In a final act of extraordinary incompetence, I would pretend to work the latte machine, often having to ask a colleague to press the buttons and pull the levers for me. On the unlucky occasion that we were both too stoned to figure it out, we would present the pairs of businessmen with cups of hot water shot through with coffee grounds, then bolt immediately to the back as though this would absolve us of our crimes against customer service and the noble art of being a barista.
At the time, I was also dating a man too old for me who grew many pot plants in his home. He would smoke me up to the level he was accustomed to, which was not a level I could perform at whatsoever. He would then put my extremely stoned self on a city bus and release me into the world, where I would spend the tiny amounts of money I had on secondhand dresses. I would forget to grocery shop and eat feta cheese by the handful out of his fridge while he talked about his ideas for American foreign policy. We were horrible together, finding solace in the backwards intimacy of hostile incompatibility preferred by those who aren’t ready for good love.
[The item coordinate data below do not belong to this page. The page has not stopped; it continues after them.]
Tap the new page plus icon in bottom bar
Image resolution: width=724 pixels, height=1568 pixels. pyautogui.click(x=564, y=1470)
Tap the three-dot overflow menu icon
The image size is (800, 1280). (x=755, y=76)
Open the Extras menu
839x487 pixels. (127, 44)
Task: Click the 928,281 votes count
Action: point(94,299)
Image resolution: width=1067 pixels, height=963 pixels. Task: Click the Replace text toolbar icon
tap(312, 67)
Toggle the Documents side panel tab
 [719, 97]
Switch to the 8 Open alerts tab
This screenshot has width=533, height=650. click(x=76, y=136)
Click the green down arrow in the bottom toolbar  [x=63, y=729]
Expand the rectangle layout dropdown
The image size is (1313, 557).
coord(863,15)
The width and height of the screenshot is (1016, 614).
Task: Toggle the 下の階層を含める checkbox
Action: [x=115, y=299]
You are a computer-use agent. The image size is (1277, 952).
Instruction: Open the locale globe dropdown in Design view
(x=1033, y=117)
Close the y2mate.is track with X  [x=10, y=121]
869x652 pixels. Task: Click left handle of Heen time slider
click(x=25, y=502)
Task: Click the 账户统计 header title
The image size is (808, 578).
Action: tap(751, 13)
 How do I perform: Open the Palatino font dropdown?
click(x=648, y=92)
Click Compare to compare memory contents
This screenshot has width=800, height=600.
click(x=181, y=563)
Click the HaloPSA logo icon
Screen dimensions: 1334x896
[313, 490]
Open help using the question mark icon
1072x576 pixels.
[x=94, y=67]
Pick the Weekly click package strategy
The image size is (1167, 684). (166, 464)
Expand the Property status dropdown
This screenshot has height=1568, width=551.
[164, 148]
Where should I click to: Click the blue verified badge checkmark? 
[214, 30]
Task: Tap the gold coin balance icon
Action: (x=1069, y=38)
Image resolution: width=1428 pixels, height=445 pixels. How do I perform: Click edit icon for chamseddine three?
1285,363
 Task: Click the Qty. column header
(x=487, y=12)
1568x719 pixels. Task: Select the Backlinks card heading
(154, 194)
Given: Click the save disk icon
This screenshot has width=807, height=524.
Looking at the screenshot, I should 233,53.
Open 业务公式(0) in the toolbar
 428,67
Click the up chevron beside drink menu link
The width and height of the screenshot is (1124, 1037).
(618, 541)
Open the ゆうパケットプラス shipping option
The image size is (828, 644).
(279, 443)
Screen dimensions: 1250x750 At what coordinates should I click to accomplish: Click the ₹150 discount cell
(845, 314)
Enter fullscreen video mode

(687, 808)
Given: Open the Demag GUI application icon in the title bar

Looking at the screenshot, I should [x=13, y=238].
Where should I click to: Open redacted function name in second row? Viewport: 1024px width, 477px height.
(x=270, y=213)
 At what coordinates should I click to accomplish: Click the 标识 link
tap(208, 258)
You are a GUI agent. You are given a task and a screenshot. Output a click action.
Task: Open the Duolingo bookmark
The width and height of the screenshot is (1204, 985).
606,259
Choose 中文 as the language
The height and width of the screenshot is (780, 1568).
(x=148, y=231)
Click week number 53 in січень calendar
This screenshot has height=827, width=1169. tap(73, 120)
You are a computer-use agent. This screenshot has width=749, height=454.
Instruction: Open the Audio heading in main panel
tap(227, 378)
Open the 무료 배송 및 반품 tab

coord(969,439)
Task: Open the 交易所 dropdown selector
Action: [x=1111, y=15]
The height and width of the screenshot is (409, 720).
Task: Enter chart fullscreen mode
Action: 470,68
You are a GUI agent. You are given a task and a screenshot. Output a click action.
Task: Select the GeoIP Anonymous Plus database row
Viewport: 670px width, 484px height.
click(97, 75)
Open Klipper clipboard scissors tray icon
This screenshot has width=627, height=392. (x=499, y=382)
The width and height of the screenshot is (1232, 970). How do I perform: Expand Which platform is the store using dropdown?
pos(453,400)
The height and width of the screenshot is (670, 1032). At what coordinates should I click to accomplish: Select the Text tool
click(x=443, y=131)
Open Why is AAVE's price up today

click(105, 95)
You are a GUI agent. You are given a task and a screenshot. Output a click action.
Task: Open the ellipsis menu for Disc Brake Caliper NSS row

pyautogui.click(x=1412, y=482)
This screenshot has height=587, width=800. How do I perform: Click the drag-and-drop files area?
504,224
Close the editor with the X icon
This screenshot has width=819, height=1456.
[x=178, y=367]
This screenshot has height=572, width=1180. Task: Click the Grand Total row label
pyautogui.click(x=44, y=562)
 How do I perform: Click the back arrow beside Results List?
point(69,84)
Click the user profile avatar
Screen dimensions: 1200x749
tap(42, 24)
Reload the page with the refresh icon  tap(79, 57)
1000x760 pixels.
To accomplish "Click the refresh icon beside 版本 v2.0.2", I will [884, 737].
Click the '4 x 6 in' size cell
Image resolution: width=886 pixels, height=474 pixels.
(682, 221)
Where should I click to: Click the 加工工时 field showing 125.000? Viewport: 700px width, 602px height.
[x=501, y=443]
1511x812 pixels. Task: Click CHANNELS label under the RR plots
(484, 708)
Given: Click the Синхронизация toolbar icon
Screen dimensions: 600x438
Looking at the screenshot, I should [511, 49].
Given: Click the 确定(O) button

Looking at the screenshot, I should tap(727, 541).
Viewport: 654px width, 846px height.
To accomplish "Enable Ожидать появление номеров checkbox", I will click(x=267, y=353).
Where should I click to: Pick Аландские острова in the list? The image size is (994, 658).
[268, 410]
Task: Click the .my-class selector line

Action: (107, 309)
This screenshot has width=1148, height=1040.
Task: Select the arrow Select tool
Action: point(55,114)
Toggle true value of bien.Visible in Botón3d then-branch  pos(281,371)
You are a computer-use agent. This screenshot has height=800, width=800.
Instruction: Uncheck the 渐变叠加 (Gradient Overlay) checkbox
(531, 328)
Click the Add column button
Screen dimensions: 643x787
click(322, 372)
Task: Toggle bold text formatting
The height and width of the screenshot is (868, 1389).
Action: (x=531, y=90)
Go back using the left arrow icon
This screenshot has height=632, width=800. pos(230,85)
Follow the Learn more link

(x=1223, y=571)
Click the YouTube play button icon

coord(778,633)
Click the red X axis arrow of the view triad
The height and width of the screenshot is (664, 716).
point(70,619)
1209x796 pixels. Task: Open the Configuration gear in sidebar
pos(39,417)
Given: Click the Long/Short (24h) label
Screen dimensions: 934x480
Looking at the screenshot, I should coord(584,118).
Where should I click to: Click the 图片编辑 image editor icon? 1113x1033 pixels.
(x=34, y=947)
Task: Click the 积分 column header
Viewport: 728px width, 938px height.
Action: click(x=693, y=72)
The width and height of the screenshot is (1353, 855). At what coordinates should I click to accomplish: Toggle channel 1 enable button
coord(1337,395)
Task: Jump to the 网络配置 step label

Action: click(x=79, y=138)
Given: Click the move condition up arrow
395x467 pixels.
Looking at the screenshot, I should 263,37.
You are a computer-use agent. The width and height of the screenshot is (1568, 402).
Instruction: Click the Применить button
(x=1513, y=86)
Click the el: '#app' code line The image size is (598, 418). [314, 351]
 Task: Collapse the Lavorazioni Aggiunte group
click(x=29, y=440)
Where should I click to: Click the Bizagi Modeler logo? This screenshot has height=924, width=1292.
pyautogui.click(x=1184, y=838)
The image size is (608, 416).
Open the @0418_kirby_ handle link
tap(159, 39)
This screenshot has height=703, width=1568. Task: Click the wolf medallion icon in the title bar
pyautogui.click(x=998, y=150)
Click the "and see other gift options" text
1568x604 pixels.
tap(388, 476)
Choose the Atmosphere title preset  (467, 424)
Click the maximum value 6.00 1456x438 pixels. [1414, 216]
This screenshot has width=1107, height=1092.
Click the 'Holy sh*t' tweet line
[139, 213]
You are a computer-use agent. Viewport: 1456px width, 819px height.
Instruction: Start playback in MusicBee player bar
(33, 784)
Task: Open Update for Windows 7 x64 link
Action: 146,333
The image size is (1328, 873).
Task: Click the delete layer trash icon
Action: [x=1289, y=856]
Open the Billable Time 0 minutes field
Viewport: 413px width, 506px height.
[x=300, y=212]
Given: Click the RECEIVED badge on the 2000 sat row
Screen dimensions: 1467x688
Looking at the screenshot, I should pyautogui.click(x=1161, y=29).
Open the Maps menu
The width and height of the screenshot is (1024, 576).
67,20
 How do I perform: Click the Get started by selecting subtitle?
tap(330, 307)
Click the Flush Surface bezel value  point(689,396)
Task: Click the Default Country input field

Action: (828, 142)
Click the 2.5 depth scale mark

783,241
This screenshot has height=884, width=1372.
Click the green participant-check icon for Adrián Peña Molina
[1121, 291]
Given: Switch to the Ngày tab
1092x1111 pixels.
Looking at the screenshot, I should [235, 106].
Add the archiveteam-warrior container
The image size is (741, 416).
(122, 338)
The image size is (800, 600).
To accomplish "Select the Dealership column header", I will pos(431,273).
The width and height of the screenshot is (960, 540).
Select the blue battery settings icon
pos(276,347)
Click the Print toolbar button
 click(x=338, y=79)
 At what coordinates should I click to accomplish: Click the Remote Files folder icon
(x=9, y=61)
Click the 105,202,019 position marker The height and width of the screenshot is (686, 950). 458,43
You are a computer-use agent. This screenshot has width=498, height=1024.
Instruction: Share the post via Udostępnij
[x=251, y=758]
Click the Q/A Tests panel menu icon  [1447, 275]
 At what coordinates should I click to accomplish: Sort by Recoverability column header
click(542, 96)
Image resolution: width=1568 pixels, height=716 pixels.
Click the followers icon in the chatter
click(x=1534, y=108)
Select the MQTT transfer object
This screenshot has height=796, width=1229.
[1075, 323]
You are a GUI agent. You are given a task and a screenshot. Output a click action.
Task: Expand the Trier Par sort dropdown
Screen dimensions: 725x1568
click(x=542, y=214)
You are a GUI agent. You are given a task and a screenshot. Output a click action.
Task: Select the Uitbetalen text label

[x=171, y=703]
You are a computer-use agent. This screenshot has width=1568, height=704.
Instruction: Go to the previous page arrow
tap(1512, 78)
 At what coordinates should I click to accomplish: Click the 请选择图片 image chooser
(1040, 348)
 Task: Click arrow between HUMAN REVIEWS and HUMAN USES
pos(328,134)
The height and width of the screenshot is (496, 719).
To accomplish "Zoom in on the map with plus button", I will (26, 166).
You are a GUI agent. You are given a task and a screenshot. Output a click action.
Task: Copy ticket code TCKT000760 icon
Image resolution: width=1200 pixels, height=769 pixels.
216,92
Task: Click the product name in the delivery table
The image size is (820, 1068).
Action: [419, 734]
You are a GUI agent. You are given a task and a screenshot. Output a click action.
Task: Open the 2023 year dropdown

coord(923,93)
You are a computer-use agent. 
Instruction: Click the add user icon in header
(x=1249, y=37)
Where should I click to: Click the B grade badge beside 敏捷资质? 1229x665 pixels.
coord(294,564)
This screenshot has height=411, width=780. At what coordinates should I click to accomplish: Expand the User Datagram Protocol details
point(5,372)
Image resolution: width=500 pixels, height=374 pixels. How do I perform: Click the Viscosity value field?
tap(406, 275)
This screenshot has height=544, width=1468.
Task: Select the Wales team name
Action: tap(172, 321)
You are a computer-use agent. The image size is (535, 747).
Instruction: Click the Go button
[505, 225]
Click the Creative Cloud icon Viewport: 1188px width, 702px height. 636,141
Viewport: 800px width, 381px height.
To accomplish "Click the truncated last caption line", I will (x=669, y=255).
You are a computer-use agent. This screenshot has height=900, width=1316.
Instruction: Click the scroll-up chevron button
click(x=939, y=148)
We would fuck and fight and send mean text messages. We would smoke pot and listen to hip hop music, and I would bike back and forth between these two places, the coffee shop run by the drug dealer and the home of my boyfriend (also a drug dealer). I’d stop in at my own home occasionally to feed my cats and not clean anything, and then head out again, into the pavement arteries tracing between my summer places. I’d go to the home of my friends, too, and that was when I was happiest, drinking like fish and yelling jokes over and at each other. Then I would go back to my boyfriend’s place, wondering what kind of mood he would be in when I got there, and why he sometimes reminded me of my mother. It would take me a long time to learn that familiarity is often a knife taking us straight to our earliest wounds.
But still, I loved that summer. I’d trace long meanderings down 15th avenue, stopping to smell roses and steal bouquets of flowers from the front lawns of unlucky gardeners. I’d listen to the newest albums on repeat through earbuds while biking through city parks, stopping to sweat and text and eat saskatoon berries from bushes. I had no money. I swam in the rivers. I was clueless and hot and young and in terrible pain. And wasn’t that exactly, come to think, what summer was for? Cheeks tight with the memory of recent laughter, my bike, me, and wherever I was headed to next.


Heart wrenching, growing up is hard to do.
While my summers were different and the same. You evoke summer time and growing up so well. I just love your stories! And of course you , my adopted niece.